それにコイツが嘘をついていないことが分かっているから、なおさらだ。
まあ危ない部分は除去したから、コイツに不信感はもうない。
あと役に立つのも事実だ。
だから魔剣に根負けしたわけじゃない。
「わかった。お前の言う通り、そばに置いておいてやる」
《ありがとうございます。誠心誠意、あなたにお仕えいたします》
「だけど……」
《?》
ただコイツをこのまま持ち歩くには、まだ問題があった。
だから俺はさらなる「書き換え」を行った。
翌日、女将さんは元気になっていた。そして俺が鍵を預け出かけようとすると、
「ちょっとその剣……」
と声をかけてきた。なんて言われるか気になったが、
「なかなか、良い剣だね。前の剣は?」
「売りました、その金で、この剣を買ったんです」
「そうかい、良い買い物したね。大事にするんだよ」
宿を出ると、
《同じ剣だと気づいてませんでしたね》
(そりゃそうだ。見た目が変わっているんだから)
あれから「書き換え」で、剣の見た目を、変化させていた。鍔の色を銀色に変え、形もコウモリの羽から、鳥の羽のような形に変え、あと宝石のような装飾を加える。
刀身の柄は消しておいた。イメージとしては、何かのゲームで見た聖剣。
「書き換え」によるデザイン変更は、以前に服で試していたものの、
その時はうまくいかなかった。今回はうまくいっただけではなく、
意外と楽に終わった。あとSPの消費もなし。
ちなみに、鞘はかなり地味なデザインだったんので、特に変更はしなかった。
それと「ダーインスレイブ」の名は、広く知られているとの事だが、
悪名であることは間違いないのと、新しい見た目と会わない気がしたので、
新しい名前を与えることにした。
「今日からお前の名は、クラウ・ソラスだ。クラウと呼ばしてもらうぞ」
《いい名前ですね、気に入りました》
クラウ・ソラスとは、アイルランドの民話に出てくる光の剣。
聖剣として描かれることの多い剣だ。ちなみに、ゲームとかで聖剣と聞くと、
アーサー王のエクスカリバーとこれしか思いつかない。
名前を付けるとき、この二つで迷って、結局この名前になった。
その後、また道に迷って、ちょうどあの男と会った場所を通りかかった。
まだ昨日の事なのに、もう何日も前の様な気がした。
《ここで私たちは、出会った。こういうのを運命と言うのでしょうね》
「俺には、あまりいい出会いじゃなかったがな」
《……》
彼女は黙り込んだ。気まずそうな雰囲気はひしひしと伝わってくる
(運命ねえ……)
彼女には一つだけ、自身も知らないとされるスキルがあった。
「引寄せ」
自動発動型スキル、創造主の存在を感知すると、周囲の状況を操る事で創造主の元に引寄せられてしまう。

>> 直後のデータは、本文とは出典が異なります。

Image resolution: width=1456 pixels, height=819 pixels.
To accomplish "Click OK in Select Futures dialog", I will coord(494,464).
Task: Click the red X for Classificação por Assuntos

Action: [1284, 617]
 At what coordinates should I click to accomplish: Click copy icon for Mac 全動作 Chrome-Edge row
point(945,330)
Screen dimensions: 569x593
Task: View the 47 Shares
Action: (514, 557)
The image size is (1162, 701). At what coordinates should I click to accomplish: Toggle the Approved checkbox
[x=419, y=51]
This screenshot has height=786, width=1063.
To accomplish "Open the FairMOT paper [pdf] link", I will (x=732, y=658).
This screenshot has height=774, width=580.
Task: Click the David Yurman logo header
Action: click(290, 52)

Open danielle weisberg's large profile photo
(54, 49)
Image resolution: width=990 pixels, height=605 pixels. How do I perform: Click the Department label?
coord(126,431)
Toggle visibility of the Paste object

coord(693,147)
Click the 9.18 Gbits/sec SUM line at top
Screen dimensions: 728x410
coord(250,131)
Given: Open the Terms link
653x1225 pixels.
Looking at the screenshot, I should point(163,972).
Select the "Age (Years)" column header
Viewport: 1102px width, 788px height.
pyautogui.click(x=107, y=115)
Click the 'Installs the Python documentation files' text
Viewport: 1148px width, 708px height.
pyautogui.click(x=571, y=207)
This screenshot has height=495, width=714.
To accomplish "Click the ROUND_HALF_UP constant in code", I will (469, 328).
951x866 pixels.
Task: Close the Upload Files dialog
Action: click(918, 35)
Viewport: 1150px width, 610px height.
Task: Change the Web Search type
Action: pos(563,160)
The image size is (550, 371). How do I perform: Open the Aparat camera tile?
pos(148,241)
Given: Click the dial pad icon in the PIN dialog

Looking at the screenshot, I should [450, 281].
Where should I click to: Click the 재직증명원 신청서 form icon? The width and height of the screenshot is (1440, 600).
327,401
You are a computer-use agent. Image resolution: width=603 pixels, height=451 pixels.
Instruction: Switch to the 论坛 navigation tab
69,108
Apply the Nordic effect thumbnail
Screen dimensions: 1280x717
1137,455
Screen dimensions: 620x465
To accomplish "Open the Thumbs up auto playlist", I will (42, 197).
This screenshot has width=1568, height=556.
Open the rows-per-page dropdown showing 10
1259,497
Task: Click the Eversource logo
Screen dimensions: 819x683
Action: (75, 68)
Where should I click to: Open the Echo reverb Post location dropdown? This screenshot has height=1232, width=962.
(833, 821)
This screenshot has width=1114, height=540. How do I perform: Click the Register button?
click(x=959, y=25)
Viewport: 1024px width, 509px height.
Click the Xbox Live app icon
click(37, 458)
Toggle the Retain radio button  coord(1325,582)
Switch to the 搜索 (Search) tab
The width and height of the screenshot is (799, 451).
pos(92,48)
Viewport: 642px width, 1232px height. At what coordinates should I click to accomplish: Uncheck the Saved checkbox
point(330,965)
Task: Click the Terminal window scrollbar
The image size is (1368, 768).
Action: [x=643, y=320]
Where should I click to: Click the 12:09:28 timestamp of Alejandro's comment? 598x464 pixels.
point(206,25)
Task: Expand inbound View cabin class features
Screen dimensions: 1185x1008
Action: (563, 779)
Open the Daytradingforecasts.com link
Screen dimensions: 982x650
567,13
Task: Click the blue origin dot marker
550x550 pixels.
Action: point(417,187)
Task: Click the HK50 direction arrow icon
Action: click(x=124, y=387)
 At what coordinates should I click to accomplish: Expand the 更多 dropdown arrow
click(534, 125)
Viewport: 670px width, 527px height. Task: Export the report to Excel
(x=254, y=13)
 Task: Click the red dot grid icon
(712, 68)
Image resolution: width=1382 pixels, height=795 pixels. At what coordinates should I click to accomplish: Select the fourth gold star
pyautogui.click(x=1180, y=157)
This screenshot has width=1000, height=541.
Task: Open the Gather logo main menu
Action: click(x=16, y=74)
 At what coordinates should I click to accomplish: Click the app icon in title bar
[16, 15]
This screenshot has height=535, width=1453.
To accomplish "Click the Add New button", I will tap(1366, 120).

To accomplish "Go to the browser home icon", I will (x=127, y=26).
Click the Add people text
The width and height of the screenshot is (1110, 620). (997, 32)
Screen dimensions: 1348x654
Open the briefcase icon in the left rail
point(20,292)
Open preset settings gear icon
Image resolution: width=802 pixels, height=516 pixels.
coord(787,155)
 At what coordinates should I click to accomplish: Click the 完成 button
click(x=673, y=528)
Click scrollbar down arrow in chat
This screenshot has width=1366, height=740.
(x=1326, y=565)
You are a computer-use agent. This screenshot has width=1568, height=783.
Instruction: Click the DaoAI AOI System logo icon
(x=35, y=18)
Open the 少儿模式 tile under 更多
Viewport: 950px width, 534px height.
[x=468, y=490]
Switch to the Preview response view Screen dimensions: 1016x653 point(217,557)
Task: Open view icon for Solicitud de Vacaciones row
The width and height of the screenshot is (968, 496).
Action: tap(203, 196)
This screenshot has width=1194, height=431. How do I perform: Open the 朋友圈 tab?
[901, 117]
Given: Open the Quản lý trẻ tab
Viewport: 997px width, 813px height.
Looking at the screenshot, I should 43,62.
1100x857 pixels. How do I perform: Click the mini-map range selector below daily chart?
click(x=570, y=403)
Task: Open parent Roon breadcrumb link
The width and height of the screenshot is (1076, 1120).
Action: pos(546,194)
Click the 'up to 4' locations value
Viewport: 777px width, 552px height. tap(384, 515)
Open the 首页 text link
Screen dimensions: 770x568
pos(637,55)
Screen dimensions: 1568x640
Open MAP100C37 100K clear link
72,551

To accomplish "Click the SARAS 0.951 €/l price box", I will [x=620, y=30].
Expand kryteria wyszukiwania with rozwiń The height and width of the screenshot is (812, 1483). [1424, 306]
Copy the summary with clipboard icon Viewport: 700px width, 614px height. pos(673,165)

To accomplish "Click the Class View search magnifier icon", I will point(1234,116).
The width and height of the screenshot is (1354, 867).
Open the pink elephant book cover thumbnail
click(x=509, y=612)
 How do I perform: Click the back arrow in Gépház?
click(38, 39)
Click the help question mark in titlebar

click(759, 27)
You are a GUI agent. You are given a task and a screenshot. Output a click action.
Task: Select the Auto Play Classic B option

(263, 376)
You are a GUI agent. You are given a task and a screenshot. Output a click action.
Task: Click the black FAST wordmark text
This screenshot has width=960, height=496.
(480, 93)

彼女自身は俺が、この体が創造主であることは「書き換え」を行うまで、
気づいていないようだったが、無意識に気づいていて、
俺の元に引き寄せられてきたんじゃないだろうか、
つまりこの出会いは必然だったことになる。
まあ、俺にはそんなことは関係なく、
(ゲームで言うところのドロップアイテムを拾ったみたい感じだよな。
実際に敵が倒れて、落とした武器を手に入れたのだから、
最初は呪われた武器だったけど、今はレアアイテムかな)
そんな事を考えていた。
この後、クラウとは長い付き合いとなる。
そうRPGの初期装備以外で、最初に手に入れた武器の様に。